→ **Data for this task**
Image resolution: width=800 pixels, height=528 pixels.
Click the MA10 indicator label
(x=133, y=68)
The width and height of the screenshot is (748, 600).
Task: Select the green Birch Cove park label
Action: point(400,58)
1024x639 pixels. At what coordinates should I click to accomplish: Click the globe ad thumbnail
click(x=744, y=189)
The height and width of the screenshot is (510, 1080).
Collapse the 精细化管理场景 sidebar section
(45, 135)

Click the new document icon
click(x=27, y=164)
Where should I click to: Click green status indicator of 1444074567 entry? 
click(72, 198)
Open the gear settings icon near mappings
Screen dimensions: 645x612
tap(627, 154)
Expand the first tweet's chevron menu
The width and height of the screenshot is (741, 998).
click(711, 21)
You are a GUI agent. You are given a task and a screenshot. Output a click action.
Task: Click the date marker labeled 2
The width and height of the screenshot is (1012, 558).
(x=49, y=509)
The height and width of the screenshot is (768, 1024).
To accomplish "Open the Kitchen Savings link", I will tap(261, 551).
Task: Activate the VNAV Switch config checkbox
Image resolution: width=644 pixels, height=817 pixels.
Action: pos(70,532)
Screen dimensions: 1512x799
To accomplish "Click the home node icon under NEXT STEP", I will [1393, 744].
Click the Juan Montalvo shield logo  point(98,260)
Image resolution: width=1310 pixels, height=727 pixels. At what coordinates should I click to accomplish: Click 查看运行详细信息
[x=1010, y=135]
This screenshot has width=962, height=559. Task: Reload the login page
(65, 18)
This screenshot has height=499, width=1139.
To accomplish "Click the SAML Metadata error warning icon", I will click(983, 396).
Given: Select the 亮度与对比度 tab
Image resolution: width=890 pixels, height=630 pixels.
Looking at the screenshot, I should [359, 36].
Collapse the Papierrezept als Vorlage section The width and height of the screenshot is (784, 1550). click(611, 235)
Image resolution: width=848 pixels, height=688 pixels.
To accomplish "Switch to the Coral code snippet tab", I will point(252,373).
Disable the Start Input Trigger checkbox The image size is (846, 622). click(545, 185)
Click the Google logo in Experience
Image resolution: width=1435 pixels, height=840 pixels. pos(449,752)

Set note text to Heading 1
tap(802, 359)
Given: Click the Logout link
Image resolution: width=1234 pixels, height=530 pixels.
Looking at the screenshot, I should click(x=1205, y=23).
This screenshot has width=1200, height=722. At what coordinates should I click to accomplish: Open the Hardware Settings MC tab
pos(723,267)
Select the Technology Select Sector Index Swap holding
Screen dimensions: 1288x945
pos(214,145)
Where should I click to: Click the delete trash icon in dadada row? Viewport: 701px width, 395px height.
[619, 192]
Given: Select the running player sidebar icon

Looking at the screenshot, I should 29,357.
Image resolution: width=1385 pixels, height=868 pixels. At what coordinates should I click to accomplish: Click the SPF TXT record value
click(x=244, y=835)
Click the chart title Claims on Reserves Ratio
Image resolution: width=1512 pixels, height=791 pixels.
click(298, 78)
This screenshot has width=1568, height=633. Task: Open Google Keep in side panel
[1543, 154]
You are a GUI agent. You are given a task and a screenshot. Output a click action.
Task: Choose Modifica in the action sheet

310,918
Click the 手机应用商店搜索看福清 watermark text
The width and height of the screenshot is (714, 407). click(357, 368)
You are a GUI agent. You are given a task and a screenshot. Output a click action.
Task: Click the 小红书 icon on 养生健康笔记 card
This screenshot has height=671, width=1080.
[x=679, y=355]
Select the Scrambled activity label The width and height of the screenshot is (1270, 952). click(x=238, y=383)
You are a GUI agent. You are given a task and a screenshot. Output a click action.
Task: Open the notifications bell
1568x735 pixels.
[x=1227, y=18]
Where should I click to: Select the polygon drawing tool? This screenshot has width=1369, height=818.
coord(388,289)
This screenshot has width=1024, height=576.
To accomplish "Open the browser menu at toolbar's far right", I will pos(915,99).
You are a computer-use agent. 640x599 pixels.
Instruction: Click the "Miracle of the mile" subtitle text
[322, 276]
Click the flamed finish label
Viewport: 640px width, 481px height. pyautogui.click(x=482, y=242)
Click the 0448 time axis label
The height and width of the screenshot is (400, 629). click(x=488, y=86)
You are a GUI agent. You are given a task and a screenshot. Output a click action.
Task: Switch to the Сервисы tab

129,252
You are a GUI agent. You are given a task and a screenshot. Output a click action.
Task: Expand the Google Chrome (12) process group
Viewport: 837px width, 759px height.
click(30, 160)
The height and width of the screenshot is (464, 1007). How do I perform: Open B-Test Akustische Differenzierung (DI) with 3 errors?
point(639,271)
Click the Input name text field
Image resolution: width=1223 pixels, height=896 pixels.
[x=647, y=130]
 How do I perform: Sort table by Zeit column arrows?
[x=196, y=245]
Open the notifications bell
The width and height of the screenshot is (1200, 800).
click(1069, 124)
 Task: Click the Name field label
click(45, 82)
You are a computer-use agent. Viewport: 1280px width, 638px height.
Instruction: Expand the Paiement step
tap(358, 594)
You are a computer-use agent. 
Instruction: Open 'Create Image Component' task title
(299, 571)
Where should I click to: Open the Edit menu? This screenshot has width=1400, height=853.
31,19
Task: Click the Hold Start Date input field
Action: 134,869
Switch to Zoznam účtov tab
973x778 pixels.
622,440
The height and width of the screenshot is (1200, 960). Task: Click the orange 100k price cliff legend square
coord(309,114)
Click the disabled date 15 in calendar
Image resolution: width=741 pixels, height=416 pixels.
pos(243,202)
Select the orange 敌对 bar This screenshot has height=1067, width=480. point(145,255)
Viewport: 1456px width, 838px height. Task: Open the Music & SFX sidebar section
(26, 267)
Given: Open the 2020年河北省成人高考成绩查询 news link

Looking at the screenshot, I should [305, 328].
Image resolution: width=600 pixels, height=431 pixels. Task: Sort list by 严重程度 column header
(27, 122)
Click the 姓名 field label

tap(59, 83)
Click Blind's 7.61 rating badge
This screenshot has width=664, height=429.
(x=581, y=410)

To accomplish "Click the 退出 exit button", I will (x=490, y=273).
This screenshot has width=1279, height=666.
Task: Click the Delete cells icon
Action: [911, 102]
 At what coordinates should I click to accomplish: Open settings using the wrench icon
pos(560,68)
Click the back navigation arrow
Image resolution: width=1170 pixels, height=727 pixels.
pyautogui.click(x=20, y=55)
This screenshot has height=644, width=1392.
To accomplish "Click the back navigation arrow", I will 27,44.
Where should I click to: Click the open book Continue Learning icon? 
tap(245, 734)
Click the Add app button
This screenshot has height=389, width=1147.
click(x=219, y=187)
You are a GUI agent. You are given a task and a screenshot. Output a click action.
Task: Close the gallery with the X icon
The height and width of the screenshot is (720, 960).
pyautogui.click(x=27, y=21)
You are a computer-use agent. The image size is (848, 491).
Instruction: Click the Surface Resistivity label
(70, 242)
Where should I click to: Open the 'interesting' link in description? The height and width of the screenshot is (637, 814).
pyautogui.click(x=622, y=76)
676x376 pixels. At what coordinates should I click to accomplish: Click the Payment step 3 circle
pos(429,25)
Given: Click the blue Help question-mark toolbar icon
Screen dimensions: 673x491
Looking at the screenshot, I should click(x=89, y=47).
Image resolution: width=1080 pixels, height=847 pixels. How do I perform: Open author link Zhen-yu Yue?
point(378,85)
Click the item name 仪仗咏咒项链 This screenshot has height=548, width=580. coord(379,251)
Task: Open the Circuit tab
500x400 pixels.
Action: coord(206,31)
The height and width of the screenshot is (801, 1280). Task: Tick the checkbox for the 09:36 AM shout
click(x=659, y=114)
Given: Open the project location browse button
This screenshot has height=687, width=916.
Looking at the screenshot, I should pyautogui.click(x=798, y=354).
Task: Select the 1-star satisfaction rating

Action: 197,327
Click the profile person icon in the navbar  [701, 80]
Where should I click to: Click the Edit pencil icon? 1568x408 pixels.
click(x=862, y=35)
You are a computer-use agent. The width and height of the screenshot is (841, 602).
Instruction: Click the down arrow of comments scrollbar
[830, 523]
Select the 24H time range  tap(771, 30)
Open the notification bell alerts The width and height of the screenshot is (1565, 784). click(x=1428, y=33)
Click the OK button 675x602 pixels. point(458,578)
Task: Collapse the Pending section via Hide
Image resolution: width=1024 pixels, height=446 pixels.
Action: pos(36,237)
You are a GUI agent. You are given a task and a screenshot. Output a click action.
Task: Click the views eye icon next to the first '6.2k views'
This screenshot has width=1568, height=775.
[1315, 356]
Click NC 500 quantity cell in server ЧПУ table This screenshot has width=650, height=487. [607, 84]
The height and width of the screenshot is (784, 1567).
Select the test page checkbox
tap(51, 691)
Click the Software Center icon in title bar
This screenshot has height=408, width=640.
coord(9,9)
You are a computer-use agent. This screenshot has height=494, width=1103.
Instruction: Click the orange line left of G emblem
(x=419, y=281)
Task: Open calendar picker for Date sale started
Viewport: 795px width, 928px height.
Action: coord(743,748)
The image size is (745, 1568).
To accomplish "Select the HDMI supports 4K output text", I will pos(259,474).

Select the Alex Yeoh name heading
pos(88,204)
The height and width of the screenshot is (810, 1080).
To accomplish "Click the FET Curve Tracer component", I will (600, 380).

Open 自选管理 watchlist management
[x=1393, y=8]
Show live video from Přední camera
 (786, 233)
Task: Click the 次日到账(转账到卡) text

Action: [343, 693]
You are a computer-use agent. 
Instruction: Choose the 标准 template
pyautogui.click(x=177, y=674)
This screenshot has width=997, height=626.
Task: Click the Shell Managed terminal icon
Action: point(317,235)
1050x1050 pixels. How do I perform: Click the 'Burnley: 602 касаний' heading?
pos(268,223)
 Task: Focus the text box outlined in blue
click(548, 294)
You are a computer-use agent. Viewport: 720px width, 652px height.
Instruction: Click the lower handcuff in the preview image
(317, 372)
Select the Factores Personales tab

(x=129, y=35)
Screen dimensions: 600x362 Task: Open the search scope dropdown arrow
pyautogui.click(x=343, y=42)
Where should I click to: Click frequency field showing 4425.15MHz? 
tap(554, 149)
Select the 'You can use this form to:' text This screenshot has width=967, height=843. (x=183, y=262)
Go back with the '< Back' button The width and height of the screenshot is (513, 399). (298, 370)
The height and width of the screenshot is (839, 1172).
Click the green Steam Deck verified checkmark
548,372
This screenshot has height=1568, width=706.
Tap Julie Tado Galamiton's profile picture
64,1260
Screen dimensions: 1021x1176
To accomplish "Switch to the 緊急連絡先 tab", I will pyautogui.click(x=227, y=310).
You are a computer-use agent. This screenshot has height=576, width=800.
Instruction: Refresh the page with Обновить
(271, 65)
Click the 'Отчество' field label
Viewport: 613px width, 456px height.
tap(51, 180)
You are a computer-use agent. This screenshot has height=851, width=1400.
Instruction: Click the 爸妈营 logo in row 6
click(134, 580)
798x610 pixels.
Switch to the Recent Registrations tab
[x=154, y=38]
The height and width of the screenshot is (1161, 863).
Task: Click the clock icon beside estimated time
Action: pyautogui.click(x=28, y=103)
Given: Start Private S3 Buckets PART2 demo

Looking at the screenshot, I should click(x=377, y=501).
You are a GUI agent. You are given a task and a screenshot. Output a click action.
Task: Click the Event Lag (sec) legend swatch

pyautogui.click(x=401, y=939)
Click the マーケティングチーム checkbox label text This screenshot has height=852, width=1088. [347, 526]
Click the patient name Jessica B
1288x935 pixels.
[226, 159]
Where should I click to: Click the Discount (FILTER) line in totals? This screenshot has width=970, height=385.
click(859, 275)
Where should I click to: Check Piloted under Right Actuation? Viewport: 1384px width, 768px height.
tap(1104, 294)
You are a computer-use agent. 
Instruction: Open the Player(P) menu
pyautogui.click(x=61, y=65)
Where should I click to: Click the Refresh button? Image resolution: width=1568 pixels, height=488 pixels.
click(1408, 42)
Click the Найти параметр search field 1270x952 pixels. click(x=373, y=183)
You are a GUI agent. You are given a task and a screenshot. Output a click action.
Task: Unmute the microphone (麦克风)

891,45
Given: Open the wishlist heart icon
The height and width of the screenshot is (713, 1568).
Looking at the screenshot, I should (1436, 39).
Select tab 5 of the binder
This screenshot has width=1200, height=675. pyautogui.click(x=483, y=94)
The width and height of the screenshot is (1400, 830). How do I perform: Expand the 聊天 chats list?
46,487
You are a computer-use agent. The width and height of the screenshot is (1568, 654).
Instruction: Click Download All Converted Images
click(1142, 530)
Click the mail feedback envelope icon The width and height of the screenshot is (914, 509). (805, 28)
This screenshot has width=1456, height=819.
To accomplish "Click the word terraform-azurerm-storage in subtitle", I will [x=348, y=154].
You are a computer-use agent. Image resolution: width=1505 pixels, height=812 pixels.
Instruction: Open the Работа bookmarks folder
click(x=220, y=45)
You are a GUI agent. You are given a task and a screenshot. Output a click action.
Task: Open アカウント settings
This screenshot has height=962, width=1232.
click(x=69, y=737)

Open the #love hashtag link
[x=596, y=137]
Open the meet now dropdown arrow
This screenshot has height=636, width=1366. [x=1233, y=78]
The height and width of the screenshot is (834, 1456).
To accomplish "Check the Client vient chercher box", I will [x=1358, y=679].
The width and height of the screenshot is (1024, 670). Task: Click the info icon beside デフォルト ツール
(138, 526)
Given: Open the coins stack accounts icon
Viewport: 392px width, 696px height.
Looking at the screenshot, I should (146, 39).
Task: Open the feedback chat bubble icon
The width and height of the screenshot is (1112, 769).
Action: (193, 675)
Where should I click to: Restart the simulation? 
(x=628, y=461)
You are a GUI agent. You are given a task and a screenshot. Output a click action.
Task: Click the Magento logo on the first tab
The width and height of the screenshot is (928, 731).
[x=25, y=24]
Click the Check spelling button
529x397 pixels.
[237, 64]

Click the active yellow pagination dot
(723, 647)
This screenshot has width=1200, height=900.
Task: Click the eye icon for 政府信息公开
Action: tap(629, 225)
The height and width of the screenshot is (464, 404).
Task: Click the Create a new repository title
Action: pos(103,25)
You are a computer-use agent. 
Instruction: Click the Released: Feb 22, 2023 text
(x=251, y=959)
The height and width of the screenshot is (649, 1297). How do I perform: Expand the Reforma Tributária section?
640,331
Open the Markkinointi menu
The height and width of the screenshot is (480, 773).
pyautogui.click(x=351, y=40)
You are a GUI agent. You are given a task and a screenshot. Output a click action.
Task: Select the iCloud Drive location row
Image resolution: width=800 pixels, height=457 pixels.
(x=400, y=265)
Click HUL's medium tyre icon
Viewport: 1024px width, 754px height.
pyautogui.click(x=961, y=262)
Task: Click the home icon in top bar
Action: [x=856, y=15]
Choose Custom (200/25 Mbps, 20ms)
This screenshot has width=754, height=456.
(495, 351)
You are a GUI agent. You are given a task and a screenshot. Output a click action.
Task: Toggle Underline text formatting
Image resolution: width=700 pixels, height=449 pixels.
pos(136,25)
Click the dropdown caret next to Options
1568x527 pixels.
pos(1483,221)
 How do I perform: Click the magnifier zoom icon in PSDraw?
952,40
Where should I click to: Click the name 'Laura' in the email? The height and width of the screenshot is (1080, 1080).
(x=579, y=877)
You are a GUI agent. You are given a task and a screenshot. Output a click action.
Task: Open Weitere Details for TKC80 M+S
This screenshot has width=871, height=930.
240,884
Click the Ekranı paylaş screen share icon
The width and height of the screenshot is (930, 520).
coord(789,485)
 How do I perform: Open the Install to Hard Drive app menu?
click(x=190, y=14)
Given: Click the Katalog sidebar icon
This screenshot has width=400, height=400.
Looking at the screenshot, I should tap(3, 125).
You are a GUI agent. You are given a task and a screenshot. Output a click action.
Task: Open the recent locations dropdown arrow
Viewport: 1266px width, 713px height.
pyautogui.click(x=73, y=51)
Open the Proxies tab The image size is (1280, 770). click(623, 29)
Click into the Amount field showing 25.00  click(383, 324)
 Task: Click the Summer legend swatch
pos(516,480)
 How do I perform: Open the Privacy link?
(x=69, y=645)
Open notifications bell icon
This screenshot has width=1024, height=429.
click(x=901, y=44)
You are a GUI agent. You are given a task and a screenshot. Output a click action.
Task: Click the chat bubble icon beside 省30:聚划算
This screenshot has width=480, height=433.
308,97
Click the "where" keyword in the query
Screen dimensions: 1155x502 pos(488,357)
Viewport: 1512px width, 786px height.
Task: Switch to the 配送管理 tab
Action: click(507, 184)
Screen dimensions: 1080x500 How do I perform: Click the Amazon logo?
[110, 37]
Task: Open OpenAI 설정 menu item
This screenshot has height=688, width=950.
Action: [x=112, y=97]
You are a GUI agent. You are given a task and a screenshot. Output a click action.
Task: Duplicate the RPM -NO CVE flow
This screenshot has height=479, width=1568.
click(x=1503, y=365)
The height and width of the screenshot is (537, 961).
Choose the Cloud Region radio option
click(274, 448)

→ **Exercise requirements**
Beginning with the first line of the listing above, please write out every line exactly until you reach the line that contains "Task: Activate the", and include that one too.

→ **Exercise response**
Image resolution: width=800 pixels, height=528 pixels.
Click the MA10 indicator label
(x=133, y=68)
The width and height of the screenshot is (748, 600).
Task: Select the green Birch Cove park label
Action: point(400,58)
1024x639 pixels. At what coordinates should I click to accomplish: Click the globe ad thumbnail
click(x=744, y=189)
The height and width of the screenshot is (510, 1080).
Collapse the 精细化管理场景 sidebar section
(45, 135)

Click the new document icon
click(x=27, y=164)
Where should I click to: Click green status indicator of 1444074567 entry? 
click(72, 198)
Open the gear settings icon near mappings
Screen dimensions: 645x612
tap(627, 154)
Expand the first tweet's chevron menu
The width and height of the screenshot is (741, 998).
click(711, 21)
You are a GUI agent. You are given a task and a screenshot. Output a click action.
Task: Click the date marker labeled 2
The width and height of the screenshot is (1012, 558).
(x=49, y=509)
The height and width of the screenshot is (768, 1024).
To accomplish "Open the Kitchen Savings link", I will tap(261, 551).
Task: Activate the VNAV Switch config checkbox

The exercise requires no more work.